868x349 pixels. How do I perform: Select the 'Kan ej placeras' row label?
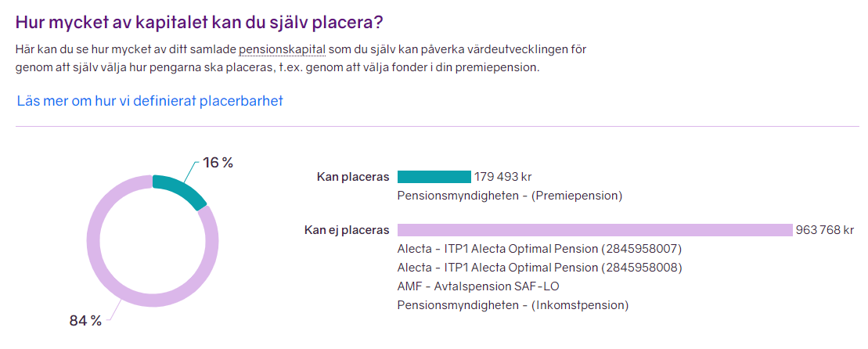(x=346, y=230)
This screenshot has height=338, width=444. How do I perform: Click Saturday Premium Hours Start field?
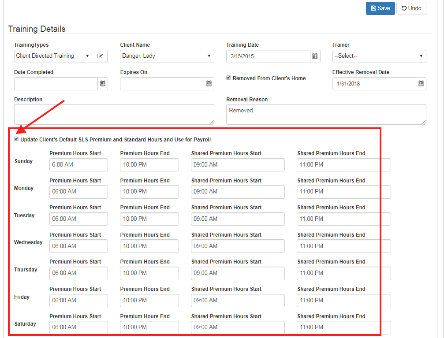(x=78, y=327)
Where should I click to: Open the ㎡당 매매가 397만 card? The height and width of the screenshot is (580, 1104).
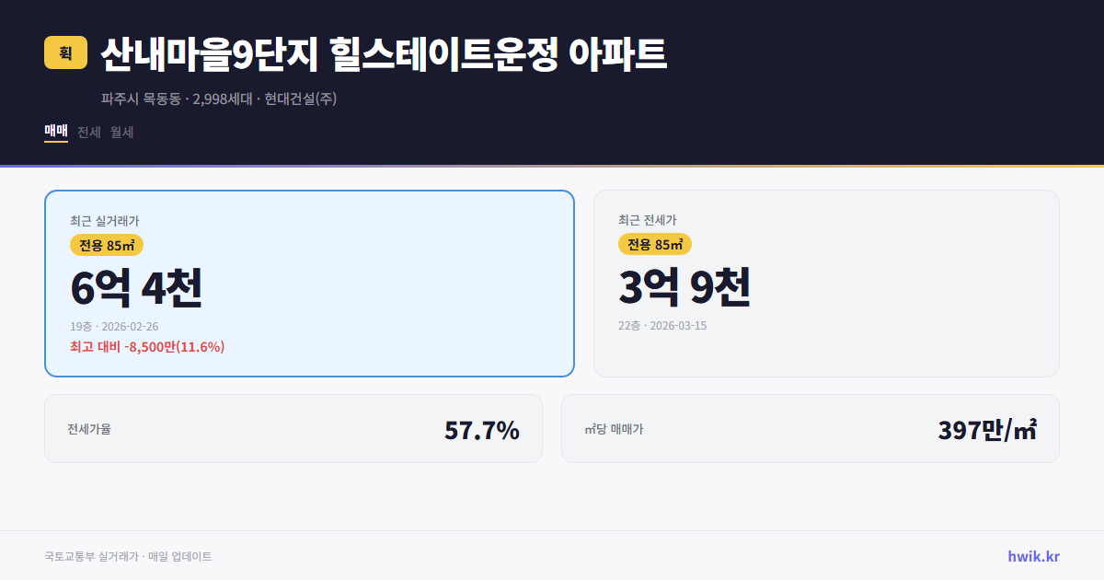[x=810, y=428]
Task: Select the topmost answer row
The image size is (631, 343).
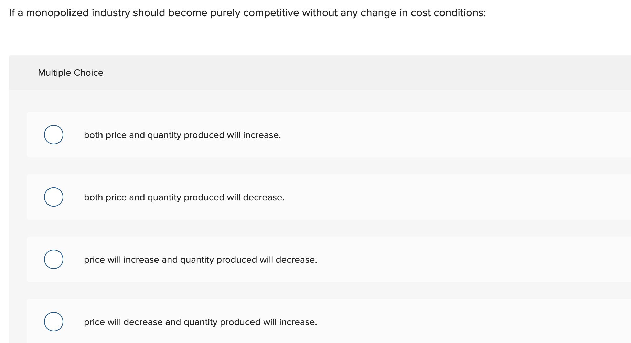Action: pyautogui.click(x=241, y=135)
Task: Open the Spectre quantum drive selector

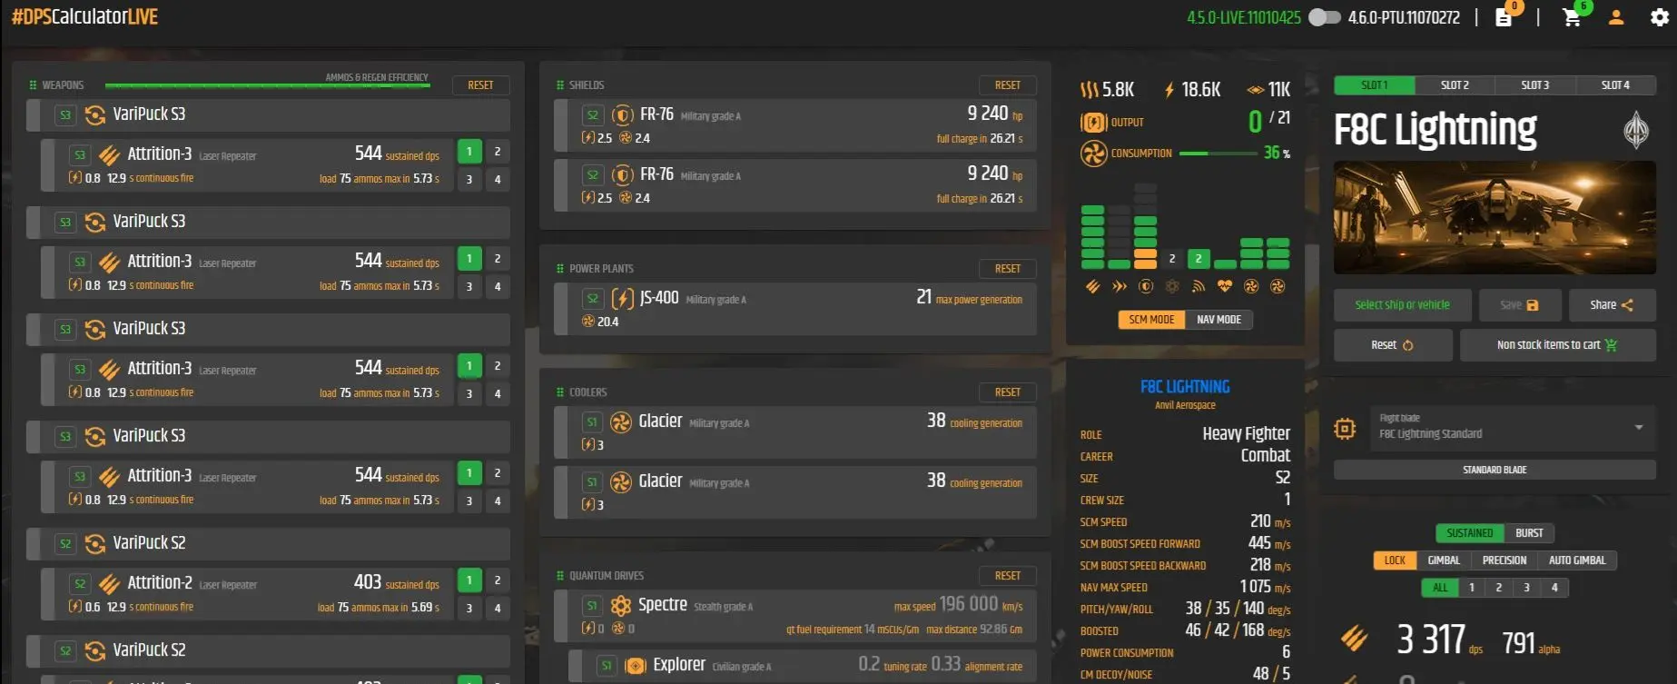Action: (x=794, y=614)
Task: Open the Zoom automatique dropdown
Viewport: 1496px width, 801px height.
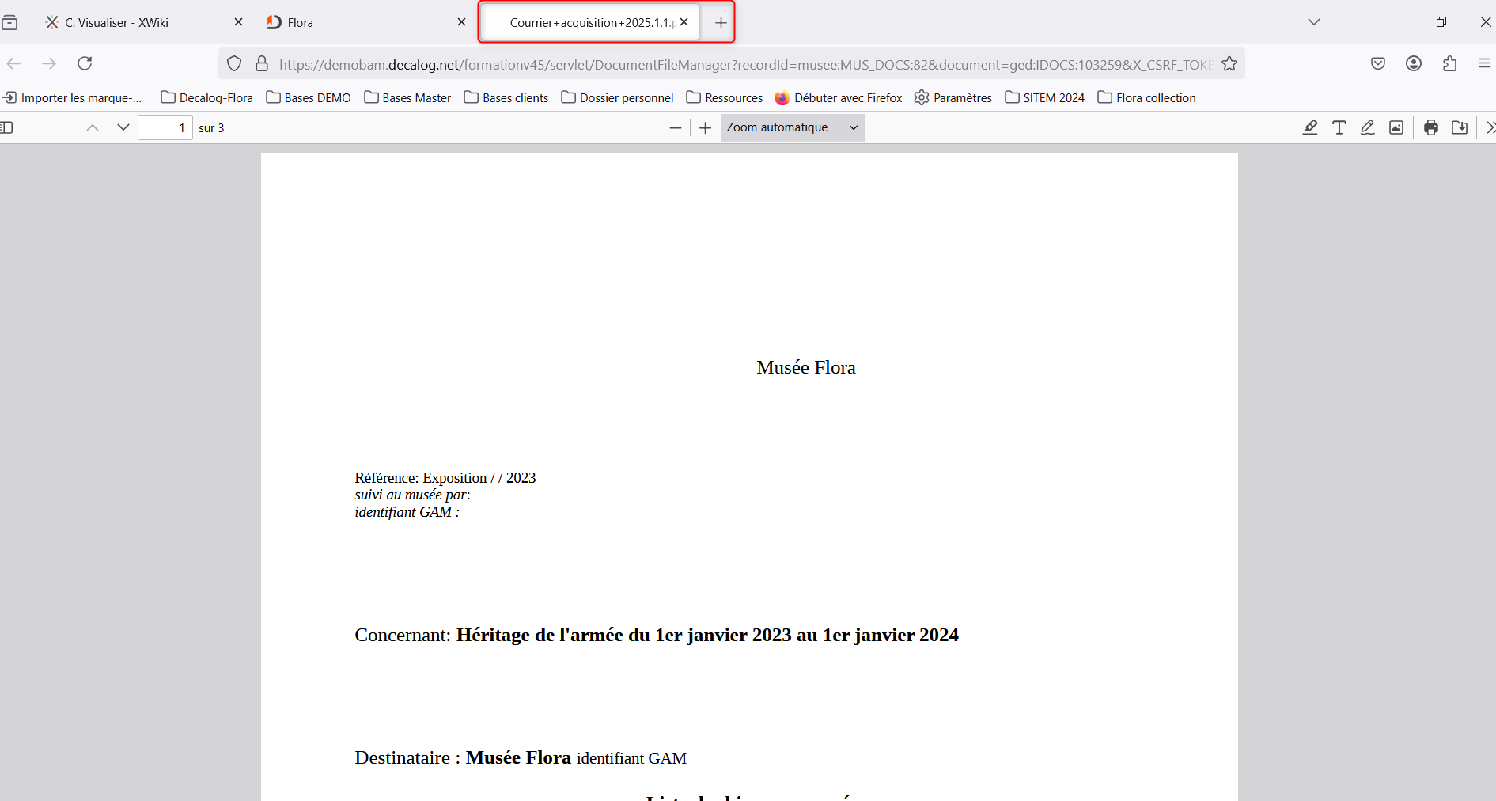Action: 792,127
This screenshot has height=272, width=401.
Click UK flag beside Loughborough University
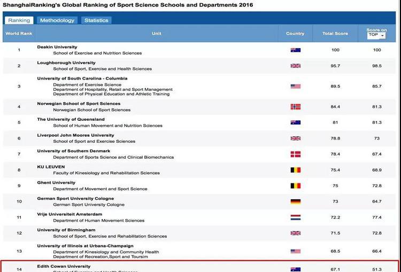(x=295, y=66)
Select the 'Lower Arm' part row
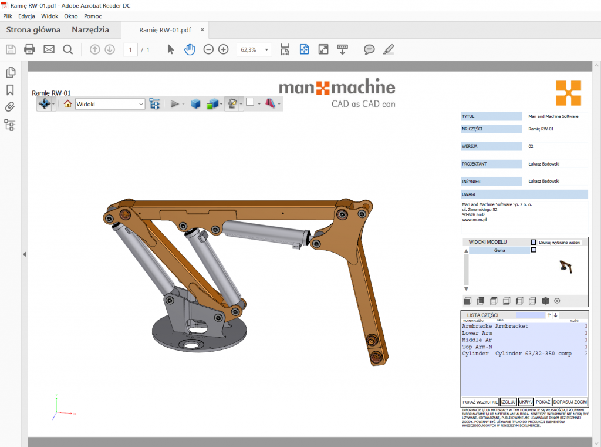The image size is (601, 447). tap(477, 333)
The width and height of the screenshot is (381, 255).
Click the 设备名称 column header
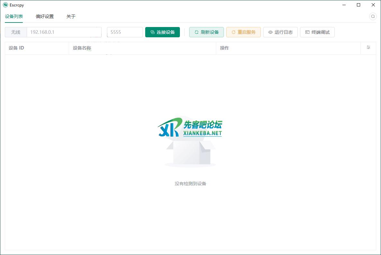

☆ ☆ ☆ ☆

- **Exercise**
The records above must all be output exactly. Omit the images.

- **Answer for this exercise**
868x349 pixels. How do I perform: Select the 'Kan ej placeras' row label?
(x=346, y=230)
This screenshot has height=338, width=444. How do I perform: Click Saturday Premium Hours Start field?
(x=78, y=327)
Where should I click to: Open the ㎡당 매매가 397만 card? The height and width of the screenshot is (580, 1104).
[x=810, y=428]
Task: Select the topmost answer row
The image size is (631, 343).
Action: pyautogui.click(x=241, y=135)
Task: Open the Spectre quantum drive selector

Action: (x=794, y=614)
Task: Open the Zoom automatique dropdown
Viewport: 1496px width, 801px height.
Action: 792,127
This screenshot has height=272, width=401.
Click UK flag beside Loughborough University
(x=295, y=66)
Select the 'Lower Arm' part row
The image size is (601, 447). tap(477, 333)
The width and height of the screenshot is (381, 255).
Click the 设备名称 column header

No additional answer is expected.